**EXCERPT TO READ**
This change fixes this GCC build failure, https://reviews.llvm.org/D86102#2232290.

I guess this fix makes sense - I'd be surprised if we don't already require C++11 for building in general.

However I do see that when building, the cmake project files don't seem to force building in C++11 mode (at least when building, I don't see any -std=c++11 or similar), so this would break building with older versions of GCC that do support C++11 but still default to C++98, so I guess it'd be safest if we'd have something that enforces the version of C++ that actually is required.

I guess this fix makes sense - I'd be surprised if we don't already require C++11 for building in general.

I see many uses of auto and nullptr in libunwind. In release/10.x, on targets using dl_iterate_phdr, AddressSpace.hpp used a lambda function.

The change that broke GCC builds (D86102) adds additional uses of alignof, which is also C++11 only. (The previous uses were in a test file.)

However I do see that when building, the cmake project files don't seem to force building in C++11 mode (at least when building, I don't see any -std=c++11 or similar), so this would break building with older versions of GCC that do support C++11 but still default to C++98, so I guess it'd be safest if we'd have something that enforces the version of C++ that actually is required.

When I built libunwind using GCC (for use with glibc), using libunwind/CMakeLists.txt, I saw ninja passing -std=c++11 on the C++ compile command lines. I think it was caused by the CXX_STANDARD 11 in libunwind/src/CMakeLists.txt (e.g. for unwind_shared). When I removed the CXX_STANDARD 11 lines, I no longer saw -std=c++11 on the command lines.

**SET OF TASKS**
1/ From the libunwind build discussion, reproduce the stretch from "The change that" through "the command lines." verbatim.
2/ Answer these questions using the libunwind build discussion.
(a) Which C++11-only keyword does the change D86102 add further uses of?
(b) Where were the previous uses of that keyword?
(c) What flag did ninja pass on the C++ compile command lines when libunwind was built using GCC?
3/ For each statement below, state whether it agrees with the libunwind build discussion.
(a) The cmake project files appear to force building in C++11 mode.
(b) In release/10.x, on targets using dl_iterate_phdr, AddressSpace.hpp used a lambda function.
(c) After the CXX_STANDARD 11 lines were removed, -std=c++11 still appeared on the command lines.

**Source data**
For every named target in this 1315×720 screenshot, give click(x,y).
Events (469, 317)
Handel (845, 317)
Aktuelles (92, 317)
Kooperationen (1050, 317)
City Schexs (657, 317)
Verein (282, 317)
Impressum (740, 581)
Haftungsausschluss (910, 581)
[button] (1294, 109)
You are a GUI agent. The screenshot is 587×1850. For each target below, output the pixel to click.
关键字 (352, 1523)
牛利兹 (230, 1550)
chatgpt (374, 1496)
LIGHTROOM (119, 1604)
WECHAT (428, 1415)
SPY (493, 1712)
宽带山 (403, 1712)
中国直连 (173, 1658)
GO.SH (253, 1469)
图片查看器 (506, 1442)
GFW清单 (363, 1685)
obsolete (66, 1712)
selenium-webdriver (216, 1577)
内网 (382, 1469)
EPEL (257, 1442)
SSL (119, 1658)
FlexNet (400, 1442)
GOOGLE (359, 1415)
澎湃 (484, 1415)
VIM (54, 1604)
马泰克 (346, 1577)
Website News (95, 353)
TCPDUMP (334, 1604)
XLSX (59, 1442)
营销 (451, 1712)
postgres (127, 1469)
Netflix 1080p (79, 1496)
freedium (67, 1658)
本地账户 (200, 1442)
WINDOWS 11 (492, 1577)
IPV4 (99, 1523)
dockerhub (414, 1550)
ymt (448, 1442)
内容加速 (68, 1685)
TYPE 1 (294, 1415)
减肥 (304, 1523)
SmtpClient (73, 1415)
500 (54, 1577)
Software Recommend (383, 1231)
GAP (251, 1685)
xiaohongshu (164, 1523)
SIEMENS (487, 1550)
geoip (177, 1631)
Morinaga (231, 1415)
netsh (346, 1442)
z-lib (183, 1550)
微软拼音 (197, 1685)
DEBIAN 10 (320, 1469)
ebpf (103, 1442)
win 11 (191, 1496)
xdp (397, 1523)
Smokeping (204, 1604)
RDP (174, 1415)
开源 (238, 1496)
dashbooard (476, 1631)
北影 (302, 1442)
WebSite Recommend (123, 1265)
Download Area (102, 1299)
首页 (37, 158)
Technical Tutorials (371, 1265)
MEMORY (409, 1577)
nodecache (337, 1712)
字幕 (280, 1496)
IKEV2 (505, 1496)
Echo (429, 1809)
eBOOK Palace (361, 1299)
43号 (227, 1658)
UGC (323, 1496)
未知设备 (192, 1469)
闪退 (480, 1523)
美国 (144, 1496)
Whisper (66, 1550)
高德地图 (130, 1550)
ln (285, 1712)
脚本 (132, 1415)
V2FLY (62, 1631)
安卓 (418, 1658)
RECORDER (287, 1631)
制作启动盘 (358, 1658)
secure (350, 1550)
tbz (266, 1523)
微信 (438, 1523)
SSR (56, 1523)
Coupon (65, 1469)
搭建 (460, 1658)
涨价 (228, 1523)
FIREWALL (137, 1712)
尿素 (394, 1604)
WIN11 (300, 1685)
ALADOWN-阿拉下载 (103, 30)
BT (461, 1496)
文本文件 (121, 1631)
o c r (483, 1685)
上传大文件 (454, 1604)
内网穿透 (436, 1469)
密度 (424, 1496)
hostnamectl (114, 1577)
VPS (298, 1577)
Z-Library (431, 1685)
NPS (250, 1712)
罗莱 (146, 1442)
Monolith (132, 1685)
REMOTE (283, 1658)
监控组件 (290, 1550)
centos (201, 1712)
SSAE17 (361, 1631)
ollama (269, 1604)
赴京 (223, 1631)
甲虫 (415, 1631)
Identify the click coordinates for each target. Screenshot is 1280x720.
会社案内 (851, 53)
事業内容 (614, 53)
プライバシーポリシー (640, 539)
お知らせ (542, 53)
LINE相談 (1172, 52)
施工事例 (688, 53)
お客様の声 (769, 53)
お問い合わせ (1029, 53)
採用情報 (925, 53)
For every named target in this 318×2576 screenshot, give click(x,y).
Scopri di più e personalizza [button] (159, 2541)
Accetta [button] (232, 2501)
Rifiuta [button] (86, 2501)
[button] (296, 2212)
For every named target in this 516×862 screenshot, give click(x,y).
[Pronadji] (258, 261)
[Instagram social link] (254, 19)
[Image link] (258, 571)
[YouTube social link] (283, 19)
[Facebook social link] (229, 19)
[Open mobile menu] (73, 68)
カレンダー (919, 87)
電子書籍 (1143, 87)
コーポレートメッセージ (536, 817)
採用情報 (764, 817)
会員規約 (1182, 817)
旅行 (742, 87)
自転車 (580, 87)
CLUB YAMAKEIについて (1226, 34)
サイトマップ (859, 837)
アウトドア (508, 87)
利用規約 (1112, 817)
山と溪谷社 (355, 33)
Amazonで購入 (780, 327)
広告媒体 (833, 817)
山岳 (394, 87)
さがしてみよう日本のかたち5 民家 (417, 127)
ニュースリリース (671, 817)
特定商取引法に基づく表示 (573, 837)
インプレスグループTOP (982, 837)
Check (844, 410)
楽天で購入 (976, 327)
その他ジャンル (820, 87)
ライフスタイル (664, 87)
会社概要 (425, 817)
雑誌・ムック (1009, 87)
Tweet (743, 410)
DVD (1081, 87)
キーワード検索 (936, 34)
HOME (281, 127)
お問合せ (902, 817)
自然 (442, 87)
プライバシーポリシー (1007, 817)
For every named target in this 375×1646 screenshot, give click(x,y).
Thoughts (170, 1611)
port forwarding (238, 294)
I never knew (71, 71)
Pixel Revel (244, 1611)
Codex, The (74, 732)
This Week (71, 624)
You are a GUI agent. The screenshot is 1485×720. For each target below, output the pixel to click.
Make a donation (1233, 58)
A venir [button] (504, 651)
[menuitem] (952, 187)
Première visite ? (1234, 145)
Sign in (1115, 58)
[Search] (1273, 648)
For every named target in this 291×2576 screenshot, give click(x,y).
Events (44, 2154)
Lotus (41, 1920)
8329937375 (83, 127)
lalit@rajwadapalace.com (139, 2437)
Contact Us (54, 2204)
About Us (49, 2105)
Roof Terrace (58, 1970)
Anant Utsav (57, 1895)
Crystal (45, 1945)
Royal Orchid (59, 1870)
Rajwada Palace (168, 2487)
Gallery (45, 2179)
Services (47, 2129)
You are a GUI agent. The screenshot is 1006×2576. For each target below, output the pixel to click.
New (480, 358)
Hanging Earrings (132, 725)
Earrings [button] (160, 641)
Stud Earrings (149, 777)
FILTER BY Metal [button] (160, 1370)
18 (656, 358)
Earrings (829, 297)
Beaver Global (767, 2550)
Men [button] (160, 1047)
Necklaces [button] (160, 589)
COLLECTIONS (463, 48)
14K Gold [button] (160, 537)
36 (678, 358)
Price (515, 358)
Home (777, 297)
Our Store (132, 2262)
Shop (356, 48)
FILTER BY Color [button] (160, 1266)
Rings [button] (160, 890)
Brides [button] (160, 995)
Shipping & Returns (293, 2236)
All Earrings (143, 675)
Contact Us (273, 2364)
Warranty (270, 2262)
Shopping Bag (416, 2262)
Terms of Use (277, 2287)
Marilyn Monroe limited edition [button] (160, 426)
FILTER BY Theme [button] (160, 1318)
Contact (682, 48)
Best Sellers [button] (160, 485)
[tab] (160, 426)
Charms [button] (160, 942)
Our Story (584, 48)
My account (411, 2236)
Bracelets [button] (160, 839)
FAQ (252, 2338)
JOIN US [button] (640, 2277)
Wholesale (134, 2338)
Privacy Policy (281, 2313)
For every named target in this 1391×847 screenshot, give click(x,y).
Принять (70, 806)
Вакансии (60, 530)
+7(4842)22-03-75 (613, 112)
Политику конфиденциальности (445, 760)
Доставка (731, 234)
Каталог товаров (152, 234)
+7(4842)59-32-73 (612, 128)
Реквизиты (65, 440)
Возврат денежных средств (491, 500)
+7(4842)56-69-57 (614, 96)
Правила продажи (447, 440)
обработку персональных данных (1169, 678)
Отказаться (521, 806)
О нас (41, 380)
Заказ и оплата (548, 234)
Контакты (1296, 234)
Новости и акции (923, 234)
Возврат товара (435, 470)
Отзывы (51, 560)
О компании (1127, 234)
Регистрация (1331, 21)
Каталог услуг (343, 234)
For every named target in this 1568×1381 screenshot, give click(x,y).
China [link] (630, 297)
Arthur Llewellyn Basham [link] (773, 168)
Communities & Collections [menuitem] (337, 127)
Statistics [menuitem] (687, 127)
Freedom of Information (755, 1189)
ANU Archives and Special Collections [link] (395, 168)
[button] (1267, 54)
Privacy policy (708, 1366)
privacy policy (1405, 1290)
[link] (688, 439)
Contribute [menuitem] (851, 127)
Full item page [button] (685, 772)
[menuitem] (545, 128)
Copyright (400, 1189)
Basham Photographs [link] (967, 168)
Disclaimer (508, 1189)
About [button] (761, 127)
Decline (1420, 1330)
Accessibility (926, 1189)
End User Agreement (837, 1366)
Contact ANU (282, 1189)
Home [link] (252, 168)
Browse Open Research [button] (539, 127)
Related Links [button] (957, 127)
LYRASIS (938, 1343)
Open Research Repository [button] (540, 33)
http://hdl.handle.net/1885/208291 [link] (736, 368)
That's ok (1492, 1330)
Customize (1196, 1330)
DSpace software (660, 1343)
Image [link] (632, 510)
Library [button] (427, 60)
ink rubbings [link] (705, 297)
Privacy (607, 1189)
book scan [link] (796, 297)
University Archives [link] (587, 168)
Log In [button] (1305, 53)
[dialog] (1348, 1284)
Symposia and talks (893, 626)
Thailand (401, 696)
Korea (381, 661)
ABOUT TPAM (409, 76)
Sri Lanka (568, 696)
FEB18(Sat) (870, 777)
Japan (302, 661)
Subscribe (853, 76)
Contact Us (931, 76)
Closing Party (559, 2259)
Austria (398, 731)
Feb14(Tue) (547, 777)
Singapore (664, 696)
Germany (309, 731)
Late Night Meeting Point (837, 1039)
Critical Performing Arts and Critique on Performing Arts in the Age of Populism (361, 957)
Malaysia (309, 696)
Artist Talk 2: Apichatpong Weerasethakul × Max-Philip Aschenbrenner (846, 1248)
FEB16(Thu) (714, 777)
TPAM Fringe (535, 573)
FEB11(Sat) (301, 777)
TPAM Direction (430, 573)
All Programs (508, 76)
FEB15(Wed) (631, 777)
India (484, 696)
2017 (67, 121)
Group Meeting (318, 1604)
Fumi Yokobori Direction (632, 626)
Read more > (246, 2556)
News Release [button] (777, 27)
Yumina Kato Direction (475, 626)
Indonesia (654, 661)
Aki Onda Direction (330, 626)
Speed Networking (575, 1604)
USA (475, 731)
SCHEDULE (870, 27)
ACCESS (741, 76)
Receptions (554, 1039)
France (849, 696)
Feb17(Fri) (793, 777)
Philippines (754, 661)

**LIST OF SOLUTIONS**
1/
The change that broke GCC builds (D86102) adds additional uses of alignof, which is also C++11 only. (The previous uses were in a test file.)

However I do see that when building, the cmake project files don't seem to force building in C++11 mode (at least when building, I don't see any -std=c++11 or similar), so this would break building with older versions of GCC that do support C++11 but still default to C++98, so I guess it'd be safest if we'd have something that enforces the version of C++ that actually is required.

When I built libunwind using GCC (for use with glibc), using libunwind/CMakeLists.txt, I saw ninja passing -std=c++11 on the C++ compile command lines. I think it was caused by the CXX_STANDARD 11 in libunwind/src/CMakeLists.txt (e.g. for unwind_shared). When I removed the CXX_STANDARD 11 lines, I no longer saw -std=c++11 on the command lines.

2/
(a) alignof
(b) In a test file.
(c) -std=c++11

3/
(a) No: "the cmake project files don't seem to force building in C++11 mode"
(b) Yes: "In release/10.x, on targets using dl_iterate_phdr, AddressSpace.hpp used a lambda function."
(c) No: "When I removed the CXX_STANDARD 11 lines, I no longer saw -std=c++11 on the command lines."